Leland Weathers wrote: 

Tom Hull wrote: Jeff Vian wrote: On Tue, 2006-05-02 at 01:41 -0500, Tom Hull
wrote: Just on the off chance, and to rule out one other problem. Have you
tried a different network cable? Have you tried a different port on the
switch? yes. yes. tried booting ubuntu live disc. network still unreachable.

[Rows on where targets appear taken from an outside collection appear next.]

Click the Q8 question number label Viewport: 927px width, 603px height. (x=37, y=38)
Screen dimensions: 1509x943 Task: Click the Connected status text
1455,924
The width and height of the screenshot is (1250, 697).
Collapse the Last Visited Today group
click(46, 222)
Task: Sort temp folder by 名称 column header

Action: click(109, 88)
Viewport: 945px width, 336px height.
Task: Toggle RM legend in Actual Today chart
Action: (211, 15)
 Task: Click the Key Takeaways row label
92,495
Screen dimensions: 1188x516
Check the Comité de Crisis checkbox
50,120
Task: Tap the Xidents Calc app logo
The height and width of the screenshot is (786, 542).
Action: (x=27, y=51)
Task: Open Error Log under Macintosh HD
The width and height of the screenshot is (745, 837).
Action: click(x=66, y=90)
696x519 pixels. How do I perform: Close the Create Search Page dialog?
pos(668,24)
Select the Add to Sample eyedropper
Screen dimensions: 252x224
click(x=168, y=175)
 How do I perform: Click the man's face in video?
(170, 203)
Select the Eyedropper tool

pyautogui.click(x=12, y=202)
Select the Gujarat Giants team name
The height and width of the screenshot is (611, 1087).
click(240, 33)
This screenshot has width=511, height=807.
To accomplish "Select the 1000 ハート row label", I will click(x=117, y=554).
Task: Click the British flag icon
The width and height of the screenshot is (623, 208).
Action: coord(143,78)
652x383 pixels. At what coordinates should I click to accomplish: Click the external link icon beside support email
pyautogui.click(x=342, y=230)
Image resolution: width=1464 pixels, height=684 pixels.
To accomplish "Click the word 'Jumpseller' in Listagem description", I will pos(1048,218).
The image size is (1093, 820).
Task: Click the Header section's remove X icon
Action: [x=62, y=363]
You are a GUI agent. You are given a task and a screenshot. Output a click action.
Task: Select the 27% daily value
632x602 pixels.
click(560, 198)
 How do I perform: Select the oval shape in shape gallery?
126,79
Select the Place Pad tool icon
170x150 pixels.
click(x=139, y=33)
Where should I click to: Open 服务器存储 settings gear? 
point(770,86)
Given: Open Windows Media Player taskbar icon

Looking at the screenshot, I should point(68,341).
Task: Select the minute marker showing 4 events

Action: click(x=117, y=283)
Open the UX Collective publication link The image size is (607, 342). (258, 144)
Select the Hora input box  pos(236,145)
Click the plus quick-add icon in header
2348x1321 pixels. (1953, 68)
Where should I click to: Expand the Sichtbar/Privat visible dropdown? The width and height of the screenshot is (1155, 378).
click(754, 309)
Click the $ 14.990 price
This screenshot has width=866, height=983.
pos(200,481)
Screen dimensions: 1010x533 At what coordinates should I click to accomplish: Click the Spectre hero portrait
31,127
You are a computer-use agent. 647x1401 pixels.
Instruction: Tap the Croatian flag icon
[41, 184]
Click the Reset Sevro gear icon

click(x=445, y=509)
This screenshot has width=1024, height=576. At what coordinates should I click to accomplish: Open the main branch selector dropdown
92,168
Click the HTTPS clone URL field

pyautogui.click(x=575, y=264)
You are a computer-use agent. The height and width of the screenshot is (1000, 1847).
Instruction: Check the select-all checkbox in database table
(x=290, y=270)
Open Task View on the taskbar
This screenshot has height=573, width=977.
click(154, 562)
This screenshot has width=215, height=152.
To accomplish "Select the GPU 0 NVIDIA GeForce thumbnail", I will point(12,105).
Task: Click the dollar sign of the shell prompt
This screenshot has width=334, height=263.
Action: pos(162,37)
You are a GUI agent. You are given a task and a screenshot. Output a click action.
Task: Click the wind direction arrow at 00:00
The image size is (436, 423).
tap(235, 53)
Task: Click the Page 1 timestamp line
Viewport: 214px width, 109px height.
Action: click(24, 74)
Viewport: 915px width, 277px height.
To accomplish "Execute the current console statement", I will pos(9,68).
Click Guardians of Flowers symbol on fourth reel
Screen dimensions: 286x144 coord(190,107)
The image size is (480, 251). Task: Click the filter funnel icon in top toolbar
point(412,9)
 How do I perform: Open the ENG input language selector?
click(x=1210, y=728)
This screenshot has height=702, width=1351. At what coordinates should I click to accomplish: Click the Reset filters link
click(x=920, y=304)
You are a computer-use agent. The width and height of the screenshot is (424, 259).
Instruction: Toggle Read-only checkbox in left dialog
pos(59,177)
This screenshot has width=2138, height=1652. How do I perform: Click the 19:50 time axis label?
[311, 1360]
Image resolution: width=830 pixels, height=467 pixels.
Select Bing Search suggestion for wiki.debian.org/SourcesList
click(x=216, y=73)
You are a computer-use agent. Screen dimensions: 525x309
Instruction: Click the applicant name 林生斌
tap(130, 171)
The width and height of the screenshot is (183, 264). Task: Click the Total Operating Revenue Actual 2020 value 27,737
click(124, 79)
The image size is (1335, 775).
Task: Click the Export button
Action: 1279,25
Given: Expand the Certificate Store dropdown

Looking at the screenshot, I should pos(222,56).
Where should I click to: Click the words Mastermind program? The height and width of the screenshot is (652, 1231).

iptables -L -n shows all rule sets as ACCEPT, which I take to mean no
firewalling. 
You could verify the no "firewalling" by either doing a tcpdump on the
interface when you do a ping.
Or you could also ignore that statement since I did not take into
consideration the Ubuntu livecd, which I know does not have that kind of
firewall ruleset in place 
dmesg shows entries like: NETDEV WATCHDOG: eth0: transmit timed out eth0: no
IPv6 routers present kernel 2.6.12; driver for eth0 is forcedeth.c 0.41 You
can (at least in Fedora) use ethtool to look at and change settings on an
adapter. Pre-FC5 I think it was miitool that did similar things. not easy to
copy the output, but ethtool's basic output looks not unreasonable (omitting
a couple of lines): Supported ports: [ MII ] Supports auto-negotiation: yes
Advertised auto-negotiation: yes Speed: 100Mb/s Duplex: half Port: MII
PHYAD:1 Transceiver: externel Auto-negotiation: on Supports Wake-on: g
Wake-on: d Link detected: yes netstat -r reports MSS = 0; don't know whether
that means no maximum segment size or 0, which could choke it; my Red Hat
machines use 40. got a chassis intrusion message first time I rebooted after
problem; reset and message went away; would be weird if BIOS disabled
ethernet because of the chassis instrusion detect. I have a problem on a
recently built Ubuntu Linux system. Sometime in the last day or two the
machine lost its network connection. Ethernet controller is on the
motherboard. It is configured with a static address, and can ping that
address but nothing else on the local network. Changing cable and/or port on
the otherwise working switch has no effect. We had some trouble yesterday
when my gateway machine couldn't get a DHCP address from Cox for a period of
several hours. Not sure whether the Ubuntu machine problem occurred at that
time, since I didn't notice it until much later. I've rebooted since then.
Don't see anything obviously wrong, e.g. in netstat -r or iptables -L. Aside
from hardware, is there anything you can think of that might cause a Linux
machine to effectively disconnect itself from a local network? Thanks.